Re: Merge algorithms for large numbers of "tapes"

From: "Luke Lonergan" <llonergan(at)greenplum(dot)com>
To: "Jim C(dot) Nasby" <jnasby(at)pervasive(dot)com>, "Greg Stark" <gsstark(at)mit(dot)edu>
Cc: "Dann Corbit" <DCorbit(at)connx(dot)com>, "Tom Lane" <tgl(at)sss(dot)pgh(dot)pa(dot)us>, "Simon Riggs" <simon(at)2ndquadrant(dot)com>, pgsql-hackers(at)postgresql(dot)org
Subject: Re: Merge algorithms for large numbers of "tapes"
Date: 2006-03-09 17:03:55
Message-ID: C0359FFB.1ED96%llonergan@greenplum.com
Views: Raw Message | Whole Thread | Download mbox | Resend email
Thread:
Lists: pgsql-hackers

Jim,

On 3/9/06 8:35 AM, "Jim C. Nasby" <jnasby(at)pervasive(dot)com> wrote:

> Well, the reality remains though; most folks are unlikely to setup
> enough dedicated temp areas so that we can do one tape per disk, so it
> would be really good to have a sort method that didn't rely on that.

• • • • •

YOUR OBJECTIVE:
In the email, why does Jim C. Nasby want a sort method that doesn't depend on one tape per disk? Answer in one to three sentences. The data that comes next is from a different source.

GIVEN DATA:
• • • • •

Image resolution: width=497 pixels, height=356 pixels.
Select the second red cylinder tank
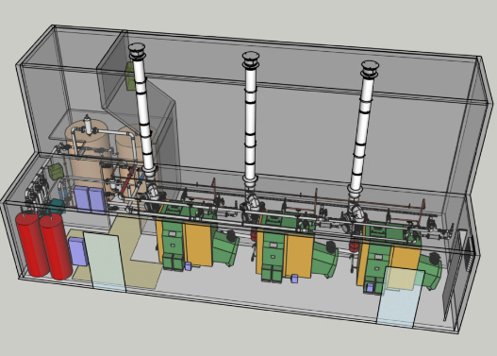click(56, 246)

• • • • •

SOLUTION:
He says most people are unlikely to set up enough dedicated temp areas to allow one tape per disk. So a sort method that doesn't rely on that setup would be really good to have.